| Task input |
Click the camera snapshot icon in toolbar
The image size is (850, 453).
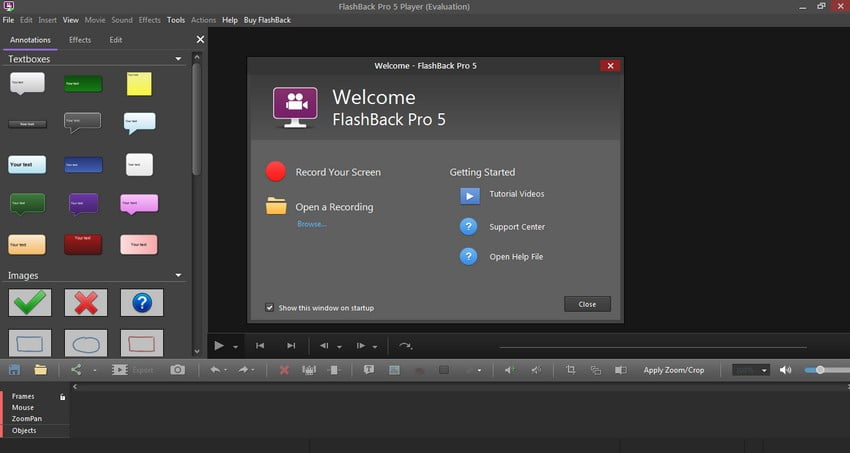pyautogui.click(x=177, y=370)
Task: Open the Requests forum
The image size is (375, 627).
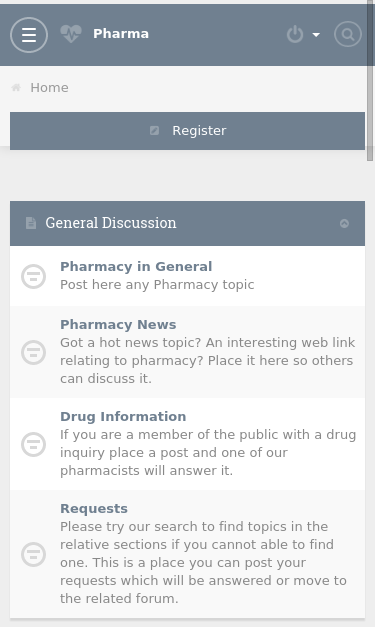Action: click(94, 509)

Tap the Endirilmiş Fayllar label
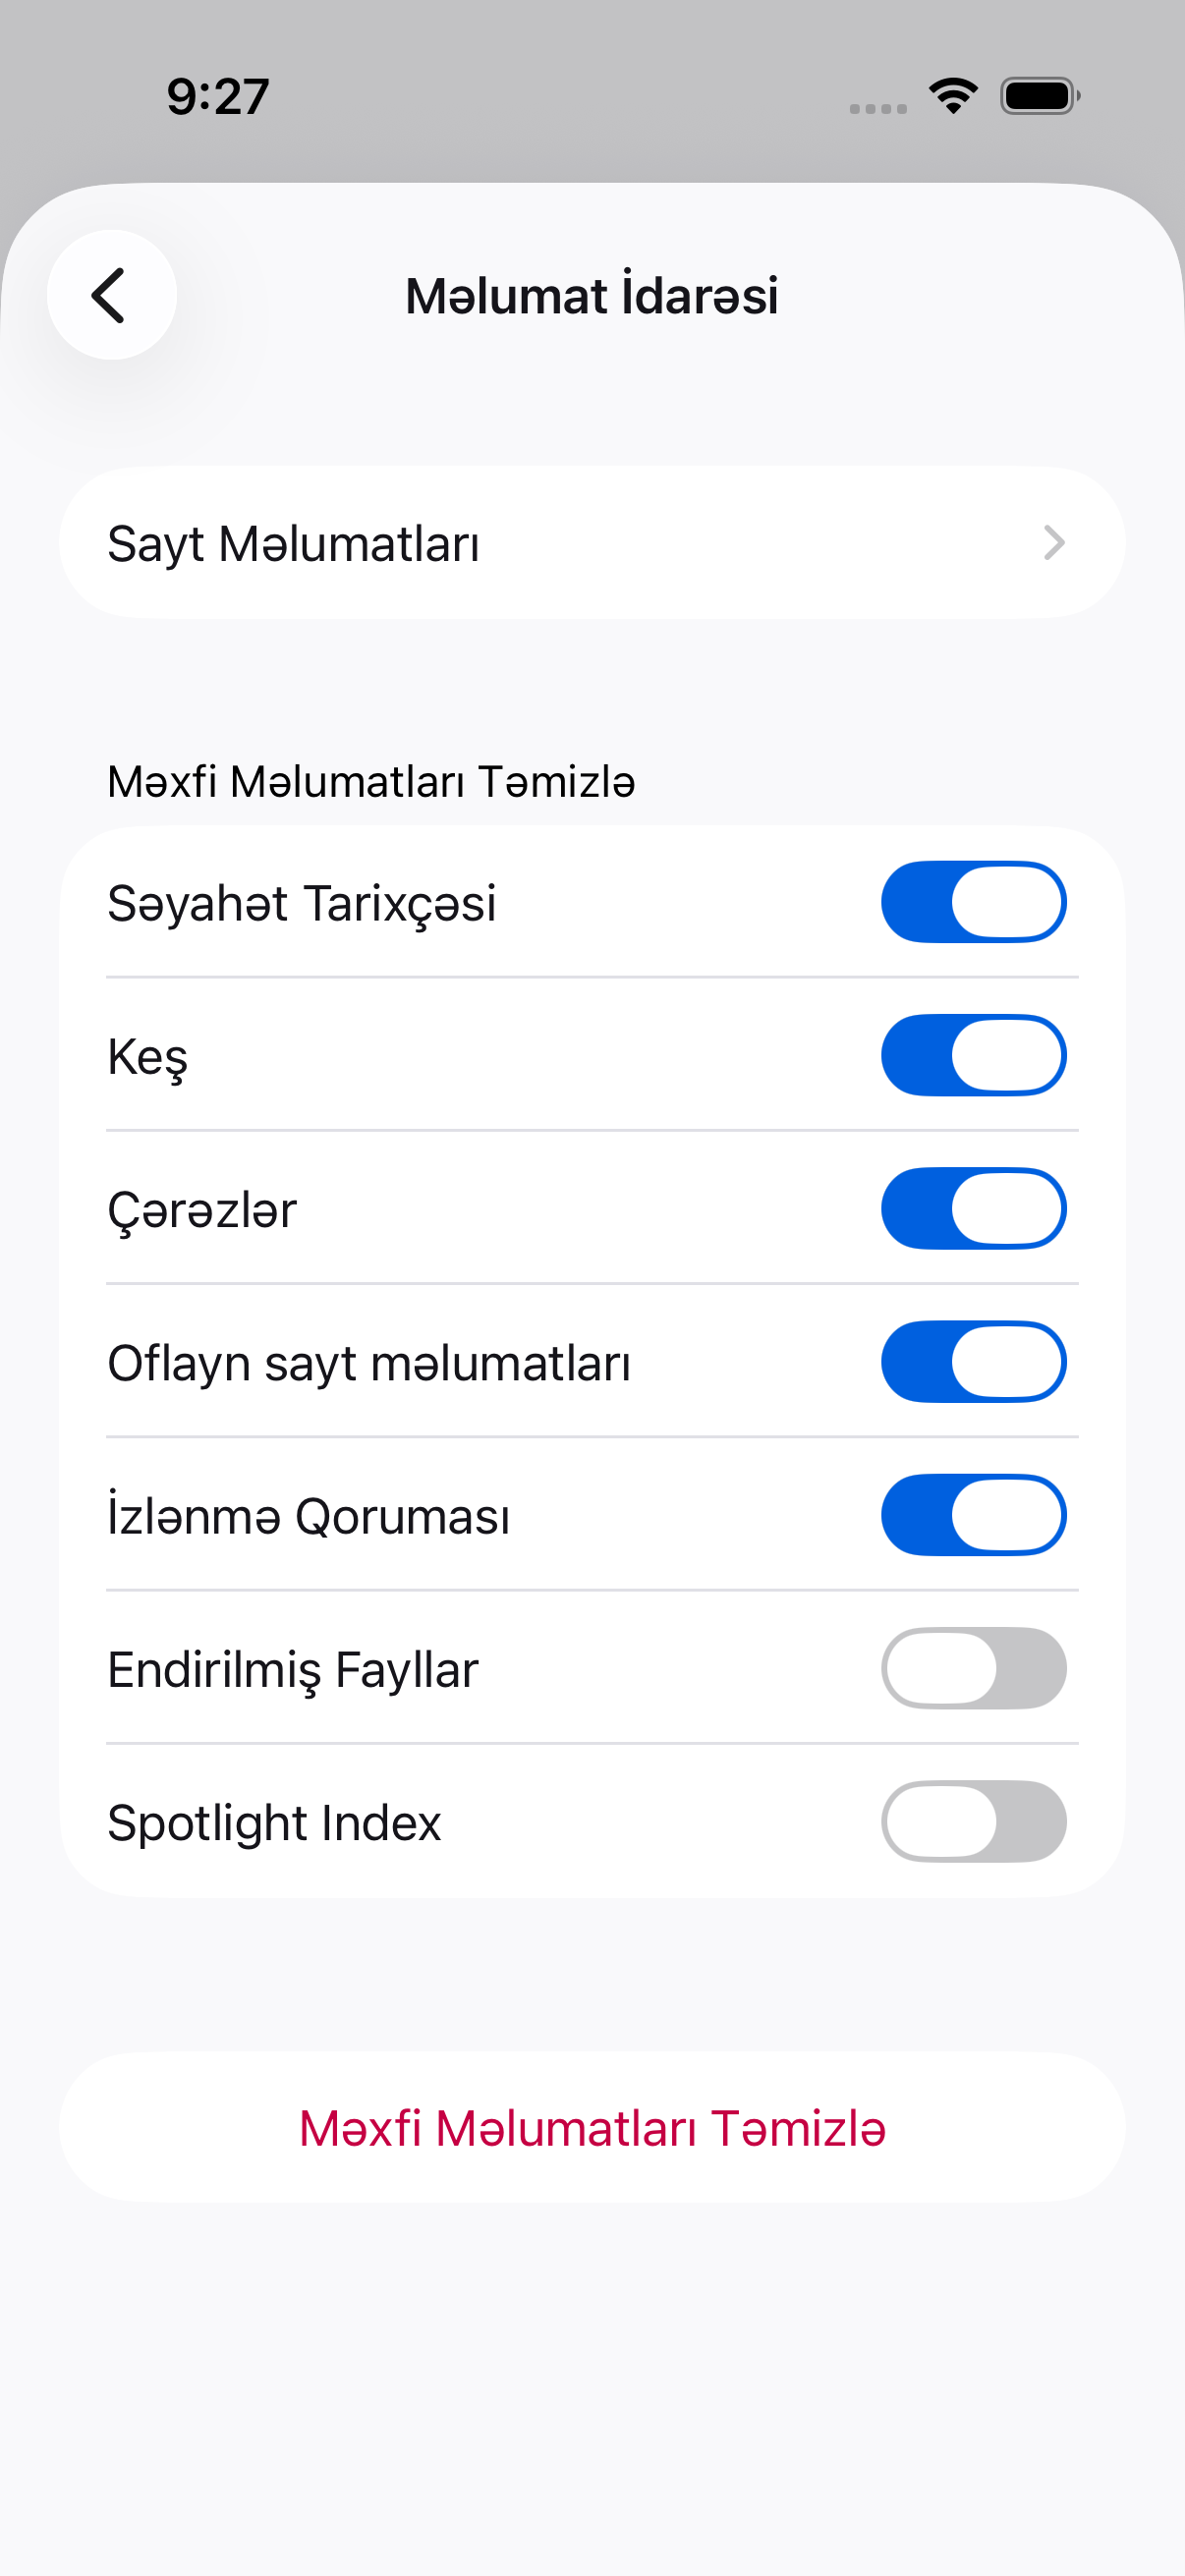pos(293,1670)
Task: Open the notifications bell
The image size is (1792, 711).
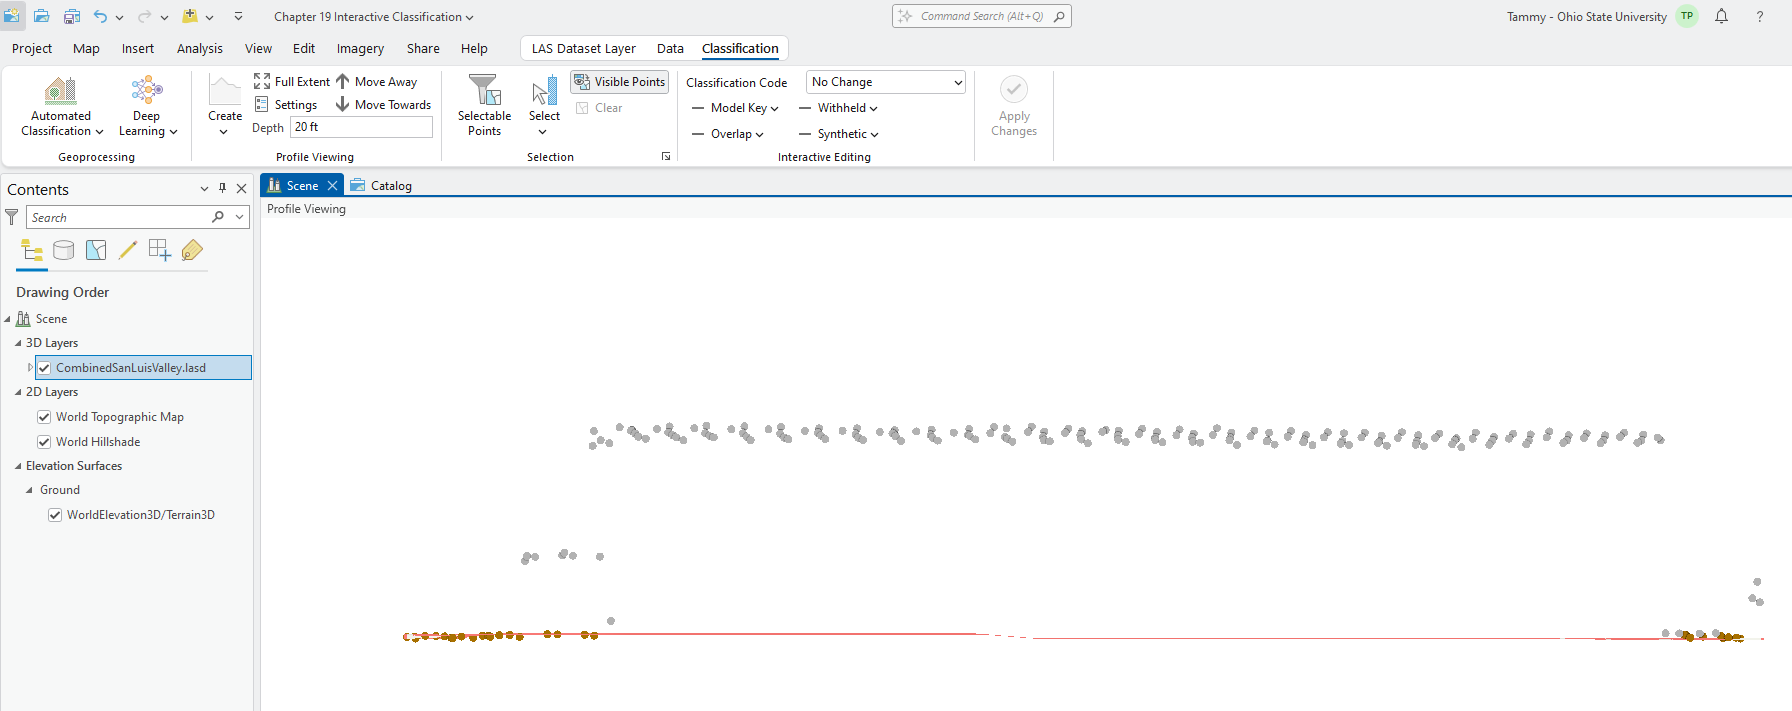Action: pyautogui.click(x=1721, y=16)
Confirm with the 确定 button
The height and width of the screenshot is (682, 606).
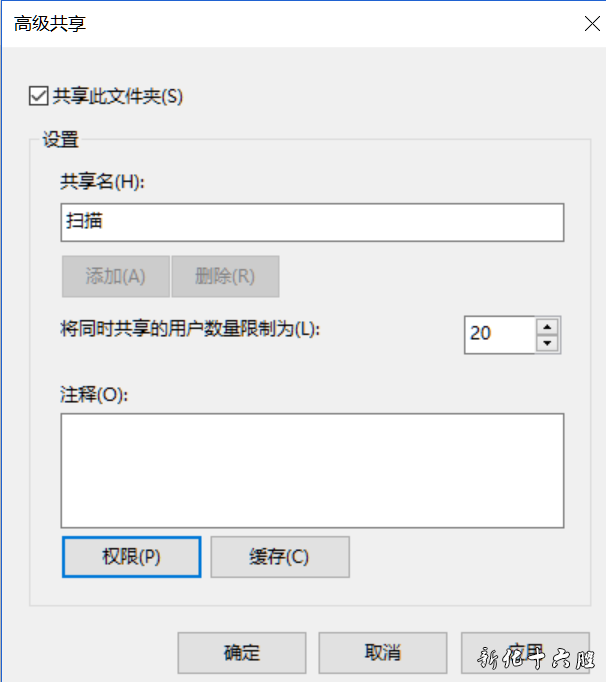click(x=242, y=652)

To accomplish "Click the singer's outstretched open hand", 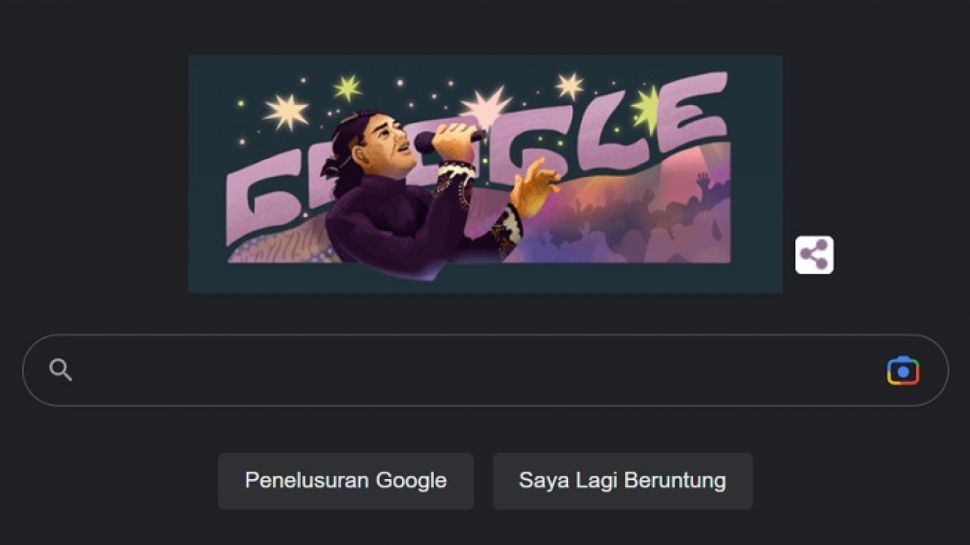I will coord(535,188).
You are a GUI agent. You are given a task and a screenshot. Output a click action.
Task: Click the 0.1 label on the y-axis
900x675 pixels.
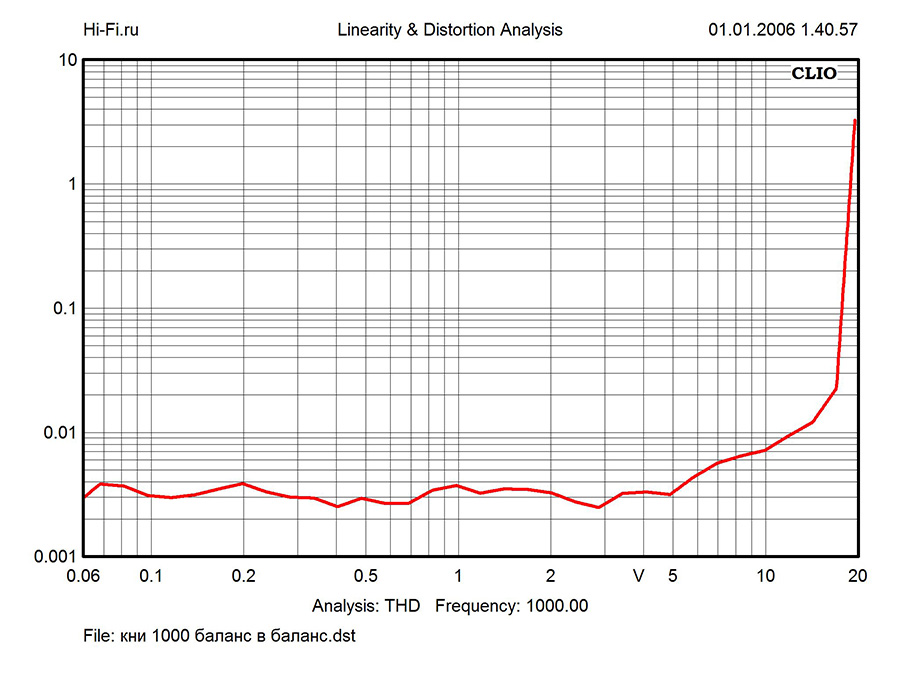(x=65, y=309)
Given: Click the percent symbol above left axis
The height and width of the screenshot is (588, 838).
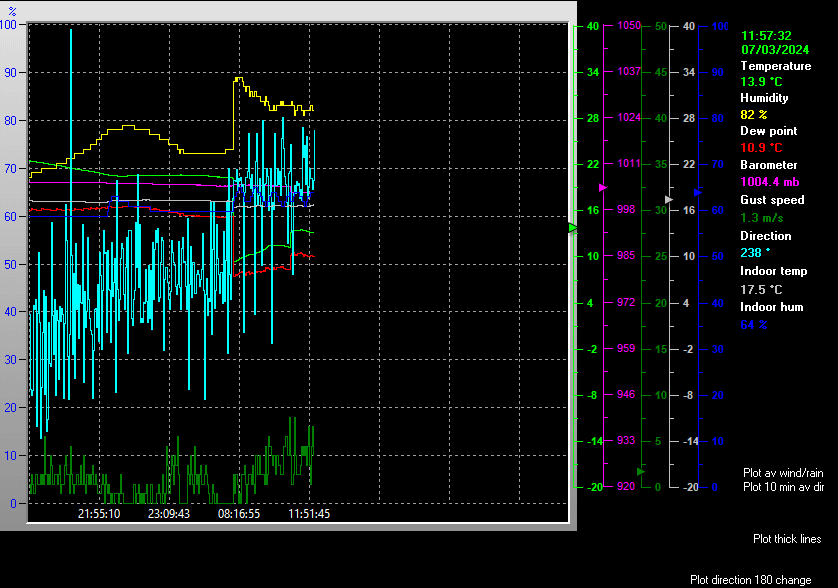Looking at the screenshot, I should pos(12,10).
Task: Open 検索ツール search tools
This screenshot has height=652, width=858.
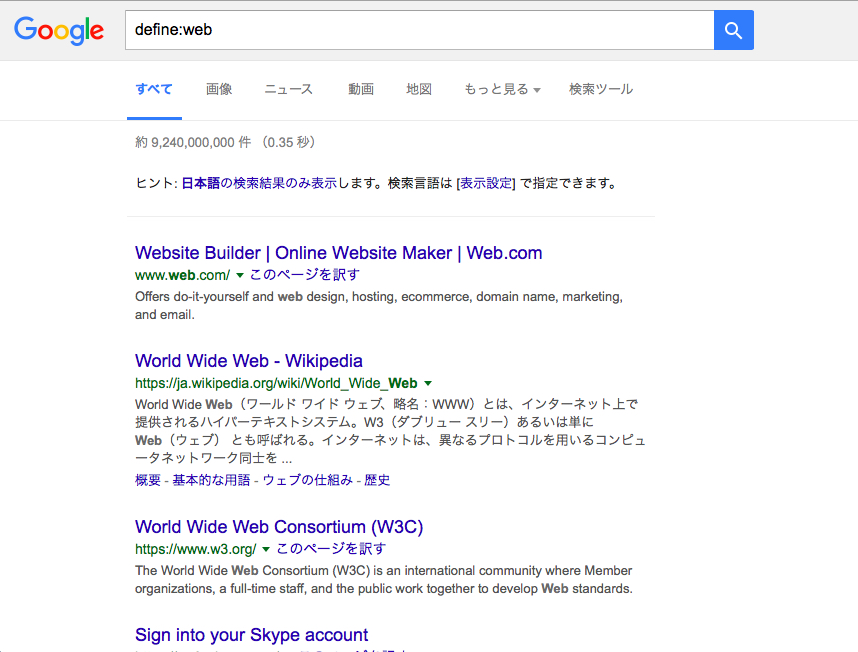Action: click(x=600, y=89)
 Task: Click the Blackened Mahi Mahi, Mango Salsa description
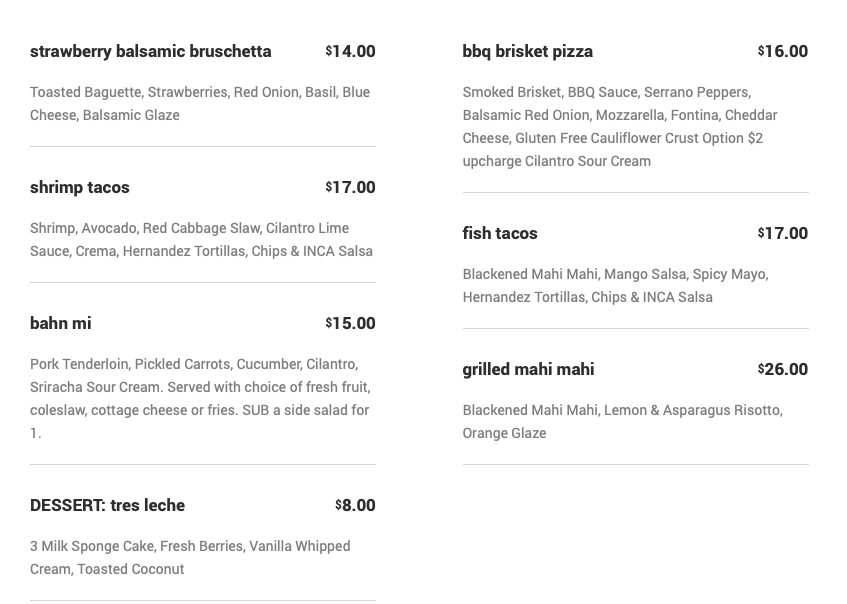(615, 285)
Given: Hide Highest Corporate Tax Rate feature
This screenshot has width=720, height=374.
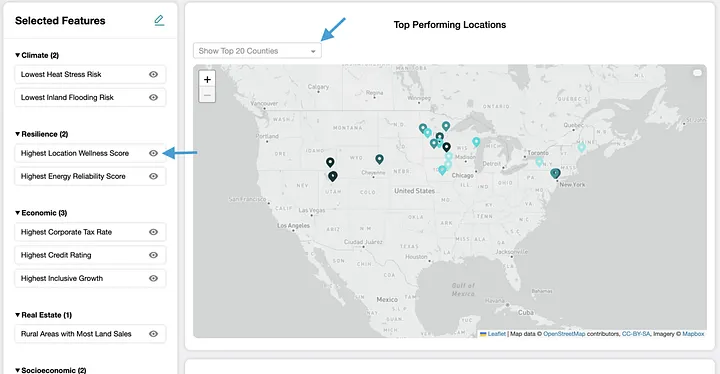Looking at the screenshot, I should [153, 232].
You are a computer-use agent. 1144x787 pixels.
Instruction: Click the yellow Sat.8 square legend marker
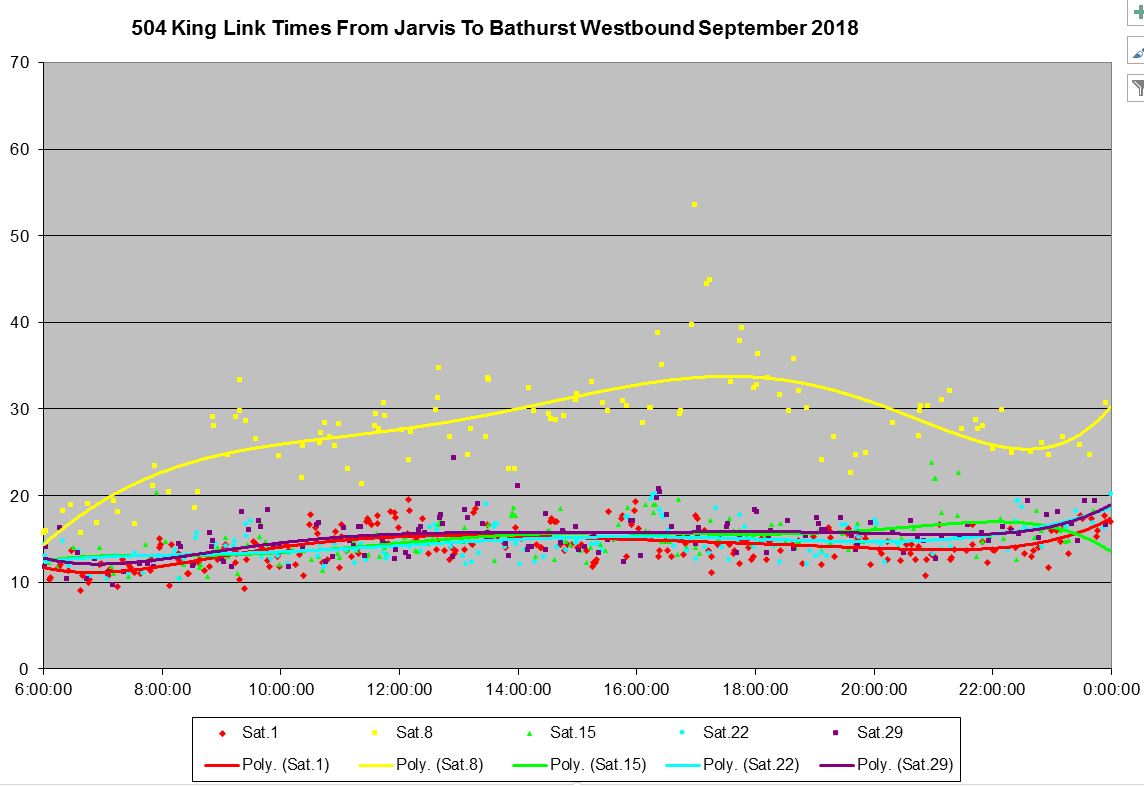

| Work instructions |
Reproduce, with the pictures omitted, exactly those lines that run from the line with "The height and width of the screenshot is (588, 838)." to the last line of the material, both ends included.

| Response below |
The height and width of the screenshot is (588, 838).
Looking at the screenshot, I should pos(12,10).
Task: Open 検索ツール search tools
This screenshot has height=652, width=858.
Action: click(x=600, y=89)
 Task: Click the Blackened Mahi Mahi, Mango Salsa description
(615, 285)
Given: Hide Highest Corporate Tax Rate feature
This screenshot has width=720, height=374.
Looking at the screenshot, I should [153, 232].
You are a computer-use agent. 1144x787 pixels.
Instruction: Click the yellow Sat.8 square legend marker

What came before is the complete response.